Imagina que o hospital da tua cidade é atacado por ransomware. Os sistemas são encriptados, os registos dos pacientes ficam inacessíveis, e as cirurgias são canceladas. Os criminosos exigem um pagamento para devolver o acesso. A liderança do hospital enfrenta uma escolha agonizante: pagar o resgate para restabelecer os serviços rapidamente ou arriscar semanas de caos e colocar vidas em perigo? O governo do Reino Unido está a planear tornar essa escolha ilegal.

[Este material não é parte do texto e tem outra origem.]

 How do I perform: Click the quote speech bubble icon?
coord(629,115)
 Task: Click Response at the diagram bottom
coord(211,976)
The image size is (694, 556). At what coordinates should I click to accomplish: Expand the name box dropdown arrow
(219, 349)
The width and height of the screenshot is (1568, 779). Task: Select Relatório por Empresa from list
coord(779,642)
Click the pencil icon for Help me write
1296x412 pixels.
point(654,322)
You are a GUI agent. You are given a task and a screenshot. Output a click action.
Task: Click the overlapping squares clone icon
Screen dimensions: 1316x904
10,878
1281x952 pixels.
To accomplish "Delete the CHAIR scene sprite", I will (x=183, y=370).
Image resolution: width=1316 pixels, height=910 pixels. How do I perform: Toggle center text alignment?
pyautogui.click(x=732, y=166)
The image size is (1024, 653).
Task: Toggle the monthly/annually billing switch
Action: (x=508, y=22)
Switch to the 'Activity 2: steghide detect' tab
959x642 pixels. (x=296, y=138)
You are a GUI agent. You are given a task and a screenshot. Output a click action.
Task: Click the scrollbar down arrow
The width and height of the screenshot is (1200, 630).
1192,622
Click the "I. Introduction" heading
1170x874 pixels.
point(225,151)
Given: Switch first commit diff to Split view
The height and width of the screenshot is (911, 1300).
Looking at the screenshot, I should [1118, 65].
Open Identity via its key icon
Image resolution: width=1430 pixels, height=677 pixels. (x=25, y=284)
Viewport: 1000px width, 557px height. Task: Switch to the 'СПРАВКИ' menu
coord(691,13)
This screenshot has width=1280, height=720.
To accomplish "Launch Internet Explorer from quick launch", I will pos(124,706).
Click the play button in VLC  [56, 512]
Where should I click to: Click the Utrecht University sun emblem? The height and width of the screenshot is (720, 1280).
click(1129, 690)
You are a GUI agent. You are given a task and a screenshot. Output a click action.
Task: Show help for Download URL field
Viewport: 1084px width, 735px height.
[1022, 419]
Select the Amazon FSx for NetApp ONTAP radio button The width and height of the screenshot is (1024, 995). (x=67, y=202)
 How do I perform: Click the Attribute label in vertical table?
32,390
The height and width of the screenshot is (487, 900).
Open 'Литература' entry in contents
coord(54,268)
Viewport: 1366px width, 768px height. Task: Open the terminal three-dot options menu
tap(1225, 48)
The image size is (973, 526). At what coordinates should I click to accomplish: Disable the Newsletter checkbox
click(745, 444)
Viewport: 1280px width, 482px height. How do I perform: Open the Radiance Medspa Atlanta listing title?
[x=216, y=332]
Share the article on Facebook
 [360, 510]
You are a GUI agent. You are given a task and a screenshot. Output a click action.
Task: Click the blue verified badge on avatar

Numa das mudanças mais significativas na sua política de cibersegurança, o governo britânico propôs a proibição do pagamento de resgates por parte de entidades do setor público e de infraestruturas críticas, bem como a implementação de um regime de controlo rigoroso para todas as outras empresas. A intenção, no papel, é nobre: cortar o fluxo de dinheiro que alimenta a indústria do cibercrime. No entanto, especialistas em direito e cibersegurança alertam que esta medida, bem-intencionada, pode ter consequências desastrosas e acabar por punir as vítimas em vez dos criminosos.

O plano do governo: cortar o financiamento aos cibercriminosos
A proposta, que se seguiu a uma consulta pública em janeiro de 2025, assenta em três pilares fundamentais:
- Proibição total: Organismos do setor público (como municípios, escolas e hospitais) e operadores de infraestruturas críticas (energia, transportes, etc.) seriam legalmente proibidos de pagar qualquer resgate.
- Autorização prévia: Todas as outras empresas e indivíduos no Reino Unido que pretendam pagar um resgate teriam de notificar previamente as autoridades, que teriam o poder de proibir o pagamento.
- Relatório obrigatório: Qualquer organização que sofra um ataque de ransomware seria obrigada a reportar o incidente às autoridades, independentemente de ter pago ou não.
A lógica do governo é simples: se as vítimas deixarem de pagar, o modelo de negócio dos criminosos deixa de ser lucrativo, e eles procurarão alvos noutros países.
O risco de a cura ser pior que a doença
Apesar da lógica apelativa, os especialistas apontam para uma série de consequências não intencionais que podem tornar esta política num verdadeiro tiro no pé.
Mudar o alvo, não o crime
Primeiro, a proibição não vai dissuadir todos os atacantes. Alguns grupos, muitas vezes ligados a estados-nação, têm como principal objetivo causar disrupção e caos, não o ganho financeiro. Estes continuarão a atacar. Pior ainda, a proibição no setor público irá, muito provavelmente, levar os criminosos a concentrar os seus esforços no setor privado, especialmente nas empresas que são fornecedoras críticas do setor público, causando um efeito dominó igualmente prejudicial.
Punir a vítima, não o agressor
O cenário mais preocupante é o dilema que esta lei cria para as empresas vítimas. Imagina uma empresa com a sua produção totalmente paralisada, a enfrentar perdas financeiras massivas, danos reputacionais e a fúria dos seus clientes. A esta crise junta-se agora o medo de enfrentar um processo legal por parte do seu próprio governo se tentar pagar um resgate para sobreviver, ou se o pedido de autorização for demorado ou negado.
O incentivo para esconder o lixo debaixo do tapete
Esta pressão legal pode ter o efeito mais perverso de todos: levar os incidentes para a clandestinidade. Com medo das repercussões legais e da burocracia, muitas empresas podem optar por não reportar o ataque. Poderão tentar negociar e pagar o resgate através de subsidiárias em outros países ou por vias obscuras, tornando o trabalho das autoridades, que tentam seguir o rasto do dinheiro e identificar os grupos criminosos, ainda mais difícil.
Um pesadelo burocrático em plena crise
A proposta de um novo sistema de relatório obrigatório para ransomware vem somar-se a uma teia já complexa de obrigações legais. Muitos destes ataques envolvem o roubo de dados pessoais, o que já obriga as empresas a fazer notificações sob o regime do RGPD. Uma empresa global, em plena gestão de uma crise de cibersegurança, teria agora de lidar com múltiplos regimes de notificação, com prazos e requisitos diferentes, aumentando a confusão e a probabilidade de falhas.
A medida, que deverá tornar-se lei no próximo ano, assenta no pressuposto de que as organizações, especialmente as de infraestruturas críticas, têm planos de recuperação e backups suficientemente robustos para sobreviverem sem a opção de pagar. Mas os especialistas alertam que esta pode ser uma suposição demasiado otimista. Proibir o pagamento sem primeiro garantir que as vítimas têm o apoio e os recursos para recuperar de outra forma é colocar a carroça à frente dos bois. A questão que fica no ar é se esta nova lei irá, de facto, construir resiliência ou apenas amplificar o risco para as vítimas que já se encontram numa posição de extrema vulnerabilidade.